### YOUR TASK
Each entry is to be output as written, so that none is missing.

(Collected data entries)
== Segment start ==

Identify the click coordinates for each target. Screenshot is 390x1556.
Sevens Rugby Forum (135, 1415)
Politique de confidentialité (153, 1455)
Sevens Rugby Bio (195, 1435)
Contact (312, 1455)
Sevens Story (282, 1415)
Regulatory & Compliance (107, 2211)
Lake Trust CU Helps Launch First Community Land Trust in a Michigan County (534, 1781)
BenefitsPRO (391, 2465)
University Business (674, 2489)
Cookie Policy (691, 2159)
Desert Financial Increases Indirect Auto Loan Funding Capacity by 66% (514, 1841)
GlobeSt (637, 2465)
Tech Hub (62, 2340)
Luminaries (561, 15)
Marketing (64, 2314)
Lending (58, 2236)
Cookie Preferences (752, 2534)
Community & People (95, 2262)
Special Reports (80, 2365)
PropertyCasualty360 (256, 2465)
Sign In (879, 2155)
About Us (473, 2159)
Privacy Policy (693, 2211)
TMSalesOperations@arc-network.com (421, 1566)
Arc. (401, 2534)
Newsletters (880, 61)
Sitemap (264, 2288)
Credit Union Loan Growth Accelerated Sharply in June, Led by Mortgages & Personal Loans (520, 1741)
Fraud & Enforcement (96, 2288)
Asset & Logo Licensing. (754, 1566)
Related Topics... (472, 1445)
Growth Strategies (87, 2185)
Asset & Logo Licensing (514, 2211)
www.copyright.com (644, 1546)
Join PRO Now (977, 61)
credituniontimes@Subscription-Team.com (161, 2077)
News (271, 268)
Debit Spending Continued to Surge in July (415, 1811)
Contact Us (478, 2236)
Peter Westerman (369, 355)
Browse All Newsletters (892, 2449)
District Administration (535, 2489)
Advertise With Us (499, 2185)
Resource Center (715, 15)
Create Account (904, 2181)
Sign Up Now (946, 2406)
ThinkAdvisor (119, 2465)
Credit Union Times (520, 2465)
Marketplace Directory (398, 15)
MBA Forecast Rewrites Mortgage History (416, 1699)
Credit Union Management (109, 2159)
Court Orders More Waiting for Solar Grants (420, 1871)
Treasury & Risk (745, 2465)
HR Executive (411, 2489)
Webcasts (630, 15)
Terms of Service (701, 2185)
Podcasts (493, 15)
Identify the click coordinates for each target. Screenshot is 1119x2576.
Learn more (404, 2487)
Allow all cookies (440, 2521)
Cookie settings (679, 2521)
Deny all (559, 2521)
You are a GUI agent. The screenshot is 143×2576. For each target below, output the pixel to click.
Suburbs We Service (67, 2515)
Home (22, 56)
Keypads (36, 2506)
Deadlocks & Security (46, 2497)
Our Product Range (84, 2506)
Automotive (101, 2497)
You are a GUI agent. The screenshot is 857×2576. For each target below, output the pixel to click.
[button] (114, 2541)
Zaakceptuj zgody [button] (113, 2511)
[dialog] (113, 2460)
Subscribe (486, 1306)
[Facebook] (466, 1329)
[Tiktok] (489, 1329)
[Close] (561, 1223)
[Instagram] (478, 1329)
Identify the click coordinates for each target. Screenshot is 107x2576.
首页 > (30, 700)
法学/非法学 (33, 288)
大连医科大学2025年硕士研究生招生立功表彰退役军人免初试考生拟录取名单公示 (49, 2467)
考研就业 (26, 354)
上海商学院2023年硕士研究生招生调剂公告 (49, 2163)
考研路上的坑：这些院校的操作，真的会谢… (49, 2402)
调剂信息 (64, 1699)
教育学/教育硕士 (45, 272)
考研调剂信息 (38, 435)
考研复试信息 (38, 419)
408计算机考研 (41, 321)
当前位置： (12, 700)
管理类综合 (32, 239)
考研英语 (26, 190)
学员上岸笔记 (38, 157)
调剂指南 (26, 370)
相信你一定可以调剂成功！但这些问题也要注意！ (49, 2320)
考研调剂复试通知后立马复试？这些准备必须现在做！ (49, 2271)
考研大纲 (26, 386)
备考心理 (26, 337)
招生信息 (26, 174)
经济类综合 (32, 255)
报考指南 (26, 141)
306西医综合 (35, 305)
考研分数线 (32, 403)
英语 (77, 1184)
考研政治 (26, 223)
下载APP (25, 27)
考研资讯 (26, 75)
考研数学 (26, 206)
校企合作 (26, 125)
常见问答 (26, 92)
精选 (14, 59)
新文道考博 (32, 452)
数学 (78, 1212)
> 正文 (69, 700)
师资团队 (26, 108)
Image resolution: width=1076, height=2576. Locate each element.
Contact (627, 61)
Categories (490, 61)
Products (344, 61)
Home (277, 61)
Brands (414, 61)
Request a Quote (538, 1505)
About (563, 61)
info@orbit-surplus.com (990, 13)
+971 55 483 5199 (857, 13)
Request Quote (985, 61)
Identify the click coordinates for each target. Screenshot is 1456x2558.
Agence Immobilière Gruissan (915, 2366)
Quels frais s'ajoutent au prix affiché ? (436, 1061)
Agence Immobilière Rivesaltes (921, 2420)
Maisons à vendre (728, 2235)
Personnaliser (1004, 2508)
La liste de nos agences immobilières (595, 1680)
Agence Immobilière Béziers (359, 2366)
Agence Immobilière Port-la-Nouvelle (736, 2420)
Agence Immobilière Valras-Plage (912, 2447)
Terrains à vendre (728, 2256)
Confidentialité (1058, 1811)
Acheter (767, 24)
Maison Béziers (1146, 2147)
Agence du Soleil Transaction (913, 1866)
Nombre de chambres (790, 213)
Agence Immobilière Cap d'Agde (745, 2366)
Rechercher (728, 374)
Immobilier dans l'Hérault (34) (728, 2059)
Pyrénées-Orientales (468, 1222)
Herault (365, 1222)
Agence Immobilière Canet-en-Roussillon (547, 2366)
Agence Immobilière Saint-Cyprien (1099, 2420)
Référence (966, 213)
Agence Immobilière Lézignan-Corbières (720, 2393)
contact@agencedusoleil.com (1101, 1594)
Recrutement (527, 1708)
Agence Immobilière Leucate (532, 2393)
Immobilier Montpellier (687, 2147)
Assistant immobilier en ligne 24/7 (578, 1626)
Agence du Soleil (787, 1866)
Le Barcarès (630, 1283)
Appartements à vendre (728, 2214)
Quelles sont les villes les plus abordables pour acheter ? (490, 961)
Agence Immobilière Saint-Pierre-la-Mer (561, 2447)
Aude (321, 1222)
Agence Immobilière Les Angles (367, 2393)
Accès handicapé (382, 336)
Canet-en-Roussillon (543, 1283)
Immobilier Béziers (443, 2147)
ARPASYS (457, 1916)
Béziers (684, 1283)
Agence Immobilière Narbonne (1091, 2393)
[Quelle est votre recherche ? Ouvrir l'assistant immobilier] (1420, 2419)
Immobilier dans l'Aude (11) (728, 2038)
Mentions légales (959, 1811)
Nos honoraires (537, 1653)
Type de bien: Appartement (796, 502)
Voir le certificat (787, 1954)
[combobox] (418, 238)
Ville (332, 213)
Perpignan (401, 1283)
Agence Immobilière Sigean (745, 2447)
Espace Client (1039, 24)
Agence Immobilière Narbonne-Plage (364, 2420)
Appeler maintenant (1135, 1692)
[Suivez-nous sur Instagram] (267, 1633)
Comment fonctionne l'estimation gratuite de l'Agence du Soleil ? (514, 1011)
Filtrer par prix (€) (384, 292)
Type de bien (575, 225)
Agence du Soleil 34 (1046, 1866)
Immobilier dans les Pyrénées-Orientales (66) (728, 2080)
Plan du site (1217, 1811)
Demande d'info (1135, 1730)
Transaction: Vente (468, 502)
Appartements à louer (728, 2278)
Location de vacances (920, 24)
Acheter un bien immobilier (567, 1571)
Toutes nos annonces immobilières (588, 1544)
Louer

== Segment end ==

### EXERCISE RESPONSE
Identify the click coordinates for each target. Screenshot is 390x1556.
Sevens Rugby Forum (135, 1415)
Politique de confidentialité (153, 1455)
Sevens Rugby Bio (195, 1435)
Contact (312, 1455)
Sevens Story (282, 1415)
Regulatory & Compliance (107, 2211)
Lake Trust CU Helps Launch First Community Land Trust in a Michigan County (534, 1781)
BenefitsPRO (391, 2465)
University Business (674, 2489)
Cookie Policy (691, 2159)
Desert Financial Increases Indirect Auto Loan Funding Capacity by 66% (514, 1841)
GlobeSt (637, 2465)
Tech Hub (62, 2340)
Luminaries (561, 15)
Marketing (64, 2314)
Lending (58, 2236)
Cookie Preferences (752, 2534)
Community & People (95, 2262)
Special Reports (80, 2365)
PropertyCasualty360 (256, 2465)
Sign In (879, 2155)
About Us (473, 2159)
Privacy Policy (693, 2211)
TMSalesOperations@arc-network.com (421, 1566)
Arc. (401, 2534)
Newsletters (880, 61)
Sitemap (264, 2288)
Credit Union Loan Growth Accelerated Sharply in June, Led by Mortgages & Personal Loans (520, 1741)
Fraud & Enforcement (96, 2288)
Asset & Logo Licensing. (754, 1566)
Related Topics... (472, 1445)
Growth Strategies (87, 2185)
Asset & Logo Licensing (514, 2211)
www.copyright.com (644, 1546)
Join PRO Now (977, 61)
credituniontimes@Subscription-Team.com (161, 2077)
News (271, 268)
Debit Spending Continued to Surge in July (415, 1811)
Contact Us (478, 2236)
Peter Westerman (369, 355)
Browse All Newsletters (892, 2449)
District Administration (535, 2489)
Advertise With Us (499, 2185)
Resource Center (715, 15)
Create Account (904, 2181)
Sign Up Now (946, 2406)
ThinkAdvisor (119, 2465)
Credit Union Times (520, 2465)
Marketplace Directory (398, 15)
MBA Forecast Rewrites Mortgage History (416, 1699)
Credit Union Management (109, 2159)
Court Orders More Waiting for Solar Grants (420, 1871)
Treasury & Risk (745, 2465)
HR Executive (411, 2489)
Webcasts (630, 15)
Terms of Service (701, 2185)
Podcasts (493, 15)
Identify the click coordinates for each target. Screenshot is 1119x2576.
Learn more (404, 2487)
Allow all cookies (440, 2521)
Cookie settings (679, 2521)
Deny all (559, 2521)
You are a GUI agent. The screenshot is 143×2576. For each target below, output the pixel to click.
Suburbs We Service (67, 2515)
Home (22, 56)
Keypads (36, 2506)
Deadlocks & Security (46, 2497)
Our Product Range (84, 2506)
Automotive (101, 2497)
You are a GUI agent. The screenshot is 857×2576. For each target below, output the pixel to click.
[button] (114, 2541)
Zaakceptuj zgody [button] (113, 2511)
[dialog] (113, 2460)
Subscribe (486, 1306)
[Facebook] (466, 1329)
[Tiktok] (489, 1329)
[Close] (561, 1223)
[Instagram] (478, 1329)
Identify the click coordinates for each target. Screenshot is 107x2576.
首页 > (30, 700)
法学/非法学 (33, 288)
大连医科大学2025年硕士研究生招生立功表彰退役军人免初试考生拟录取名单公示 (49, 2467)
考研就业 (26, 354)
上海商学院2023年硕士研究生招生调剂公告 (49, 2163)
考研路上的坑：这些院校的操作，真的会谢… (49, 2402)
调剂信息 (64, 1699)
教育学/教育硕士 (45, 272)
考研调剂信息 (38, 435)
考研复试信息 (38, 419)
408计算机考研 (41, 321)
当前位置： (12, 700)
管理类综合 (32, 239)
考研英语 (26, 190)
学员上岸笔记 (38, 157)
调剂指南 (26, 370)
相信你一定可以调剂成功！但这些问题也要注意！ (49, 2320)
考研调剂复试通知后立马复试？这些准备必须现在做！ (49, 2271)
考研大纲 (26, 386)
备考心理 (26, 337)
招生信息 (26, 174)
经济类综合 (32, 255)
报考指南 (26, 141)
306西医综合 (35, 305)
考研分数线 (32, 403)
英语 (77, 1184)
考研政治 (26, 223)
下载APP (25, 27)
考研资讯 (26, 75)
考研数学 (26, 206)
校企合作 (26, 125)
常见问答 (26, 92)
精选 (14, 59)
新文道考博 (32, 452)
数学 (78, 1212)
> 正文 (69, 700)
师资团队 (26, 108)
Image resolution: width=1076, height=2576. Locate each element.
Contact (627, 61)
Categories (490, 61)
Products (344, 61)
Home (277, 61)
Brands (414, 61)
Request a Quote (538, 1505)
About (563, 61)
info@orbit-surplus.com (990, 13)
+971 55 483 5199 (857, 13)
Request Quote (985, 61)
Identify the click coordinates for each target. Screenshot is 1456x2558.
Agence Immobilière Gruissan (915, 2366)
Quels frais s'ajoutent au prix affiché ? (436, 1061)
Agence Immobilière Rivesaltes (921, 2420)
Maisons à vendre (728, 2235)
Personnaliser (1004, 2508)
La liste de nos agences immobilières (595, 1680)
Agence Immobilière Béziers (359, 2366)
Agence Immobilière Port-la-Nouvelle (736, 2420)
Agence Immobilière Valras-Plage (912, 2447)
Terrains à vendre (728, 2256)
Confidentialité (1058, 1811)
Acheter (767, 24)
Maison Béziers (1146, 2147)
Agence du Soleil Transaction (913, 1866)
Nombre de chambres (790, 213)
Agence Immobilière Cap d'Agde (745, 2366)
Rechercher (728, 374)
Immobilier dans l'Hérault (34) (728, 2059)
Pyrénées-Orientales (468, 1222)
Herault (365, 1222)
Agence Immobilière Canet-en-Roussillon (547, 2366)
Agence Immobilière Saint-Cyprien (1099, 2420)
Référence (966, 213)
Agence Immobilière Lézignan-Corbières (720, 2393)
contact@agencedusoleil.com (1101, 1594)
Recrutement (527, 1708)
Agence Immobilière Leucate (532, 2393)
Immobilier Montpellier (687, 2147)
Assistant immobilier en ligne 24/7 (578, 1626)
Agence du Soleil (787, 1866)
Le Barcarès (630, 1283)
Appartements à vendre (728, 2214)
Quelles sont les villes les plus abordables pour acheter ? (490, 961)
Agence Immobilière Saint-Pierre-la-Mer (561, 2447)
Aude (321, 1222)
Agence Immobilière Les Angles (367, 2393)
Accès handicapé (382, 336)
Canet-en-Roussillon (543, 1283)
Immobilier Béziers (443, 2147)
ARPASYS (457, 1916)
Béziers (684, 1283)
Agence Immobilière Narbonne (1091, 2393)
[Quelle est votre recherche ? Ouvrir l'assistant immobilier] (1420, 2419)
Immobilier dans l'Aude (11) (728, 2038)
Mentions légales (959, 1811)
Nos honoraires (537, 1653)
Type de bien: Appartement (796, 502)
Voir le certificat (787, 1954)
[combobox] (418, 238)
Ville (332, 213)
Perpignan (401, 1283)
Agence Immobilière Sigean (745, 2447)
Espace Client (1039, 24)
Agence Immobilière Narbonne-Plage (364, 2420)
Appeler maintenant (1135, 1692)
[Suivez-nous sur Instagram] (267, 1633)
Comment fonctionne l'estimation gratuite de l'Agence du Soleil ? (514, 1011)
Filtrer par prix (€) (384, 292)
Type de bien (575, 225)
Agence du Soleil 34 (1046, 1866)
Immobilier dans les Pyrénées-Orientales (66) (728, 2080)
Plan du site (1217, 1811)
Demande d'info (1135, 1730)
Transaction: Vente (468, 502)
Appartements à louer (728, 2278)
Location de vacances (920, 24)
Acheter un bien immobilier (567, 1571)
Toutes nos annonces immobilières (588, 1544)
Louer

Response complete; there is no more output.